→ **Exercise**: Count the lines in the listing below that contain the string "width", matching case exactly, and reply with that number alone.

→ **Dataset excerpts**:
= = =

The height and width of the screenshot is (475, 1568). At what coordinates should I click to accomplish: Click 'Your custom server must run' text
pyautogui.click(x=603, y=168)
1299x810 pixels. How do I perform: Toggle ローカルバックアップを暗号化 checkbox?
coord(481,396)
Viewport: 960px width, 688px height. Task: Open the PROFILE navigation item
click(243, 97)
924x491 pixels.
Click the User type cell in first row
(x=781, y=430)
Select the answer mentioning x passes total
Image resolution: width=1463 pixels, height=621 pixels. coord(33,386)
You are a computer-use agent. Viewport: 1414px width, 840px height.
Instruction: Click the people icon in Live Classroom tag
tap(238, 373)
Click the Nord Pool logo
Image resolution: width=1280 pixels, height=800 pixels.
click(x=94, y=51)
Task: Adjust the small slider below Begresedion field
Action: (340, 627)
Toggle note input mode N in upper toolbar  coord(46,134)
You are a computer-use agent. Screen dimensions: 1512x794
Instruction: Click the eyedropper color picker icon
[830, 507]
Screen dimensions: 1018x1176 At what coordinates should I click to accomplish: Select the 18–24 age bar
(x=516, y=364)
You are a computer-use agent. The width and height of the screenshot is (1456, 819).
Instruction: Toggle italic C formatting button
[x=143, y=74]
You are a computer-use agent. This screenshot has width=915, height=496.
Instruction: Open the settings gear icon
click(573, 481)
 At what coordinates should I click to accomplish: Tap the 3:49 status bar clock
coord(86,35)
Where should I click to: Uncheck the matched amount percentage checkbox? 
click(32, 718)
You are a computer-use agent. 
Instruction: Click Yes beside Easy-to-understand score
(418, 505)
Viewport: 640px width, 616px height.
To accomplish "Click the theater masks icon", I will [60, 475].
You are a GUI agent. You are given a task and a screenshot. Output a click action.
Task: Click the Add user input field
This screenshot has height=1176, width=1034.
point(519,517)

= = =

→ **Solved exercise**: 9